At the time of the election Bondarenko was Deputy Chairman of the Rukh movement, editor-in-chief of the newspaper "Chas/Time". In Verkhovna Rada she was member of the Committee on Rules, deputy ethics and organizational management of Verkhovna Rada of Ukraine (since July 1998).
- January 2005-April 2006 - People's Deputy of the 4th convocation in Verkhovna Rada, from the Viktor Yushchenko bloc "Our Ukraine", No. 74 in the list. Member of the Committee on freedom of speech and information (since April 2005).
- since April 2006 - People's Deputy of Ukraine in the 5th Verkhovna Rada, elected from the Yulia Tymoshenko Bloc, No. 89 in the list.
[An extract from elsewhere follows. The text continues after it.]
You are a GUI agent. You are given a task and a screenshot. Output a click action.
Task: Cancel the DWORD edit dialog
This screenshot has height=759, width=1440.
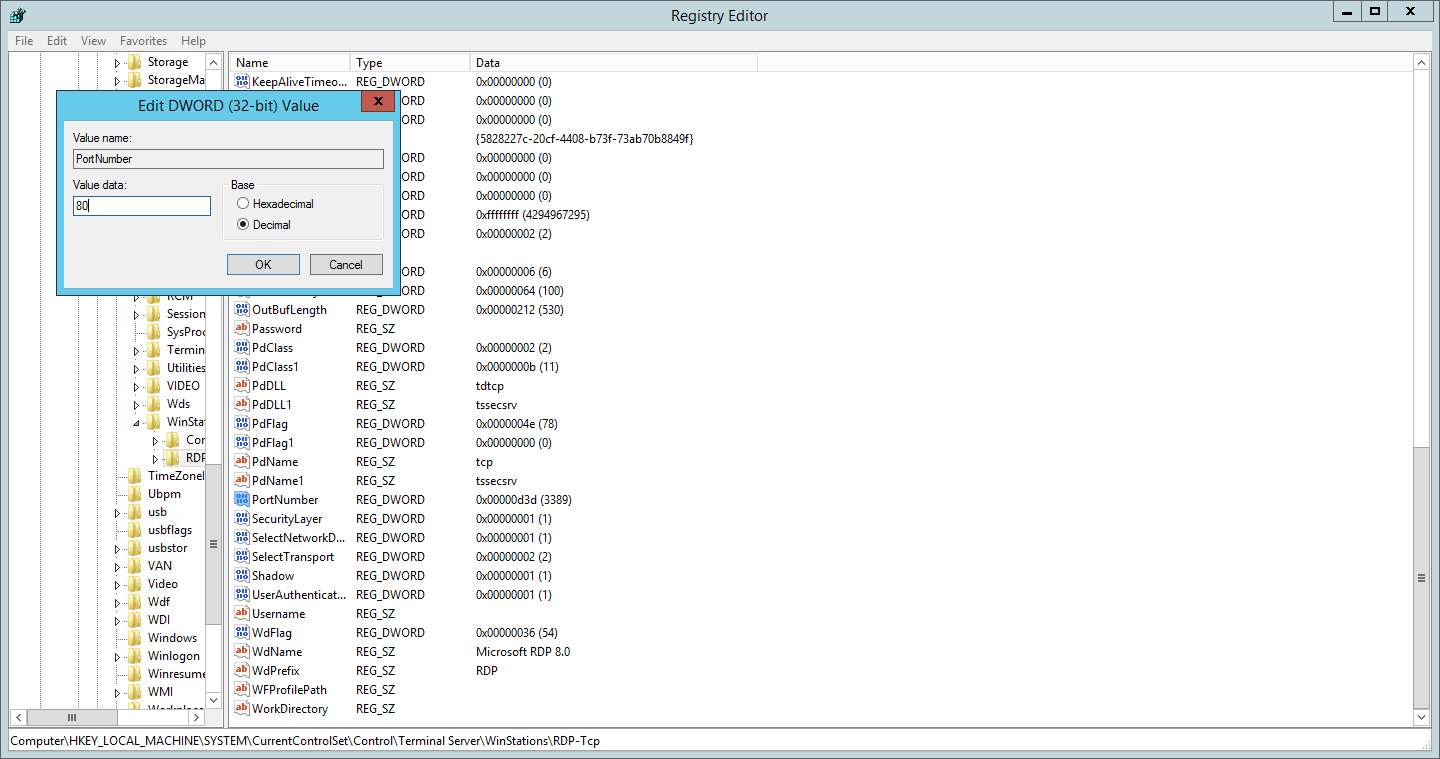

At the time of elections she was MP, a member of the Fatherland bloc.
- since November 2007 - People's Deputy of the 6th convocation, elected from Yulia Tymoshenko bloc
- Chairman of the Subcommittee on international legal affairs and gender policy committee of the Verkhovna Rada of Ukraine on human rights, national minorities and international relations
- Member of Returning Board of the 6th Verkhovna Rada of Ukraine
- Member of the Ukrainian part of the Interparliamentary Assembly of the Verkhovna Rada of Ukraine, the Seimas of the Republic of Lithuania and the Sejm and Senate of Poland
- Member of the Ukrainian part of the Interparliamentary Assembly of Ukraine and the Republic of Poland
- Member of the permanent delegation to the Parliamentary Assembly of the Council of Europe
- Member of the Group for Interparliamentary Relations with the Republic of Lithuania
- Member of the Group for Interparliamentary Relations with the French Republic
- Member of the Group for Interparliamentary Relations with the Federal Republic of Germany
- Member of the Group for Interparliamentary Relations with the Republic of Portugal
- Member of the Group for Interparliamentary Relations with the Kingdom of Malaysia
- Member of the Group for Interparliamentary Relations with Poland
- Member of the Group for Interparliamentary Relations with Israel
- Member of the Group for Interparliamentary Relations with the Great Socialist People's Libyan Arab Jamahiriya
- Member of the Group for Interparliamentary Relations with the Republic of Croatia

Bondarenko was placed at number 105 on the electoral list of Batkivshchina during the 2012 Ukrainian parliamentary election. She was not re-elected into parliament. She did not participate in the 2014 Ukrainian parliamentary election.

===Hobbies===
Bondarenko is fond of poetry and music. She is the author of the collection of poems "Youth Age" (1980). Her works were printed in Bulgarian, Polish, Belarusian and Russian. She is fluent in Polish.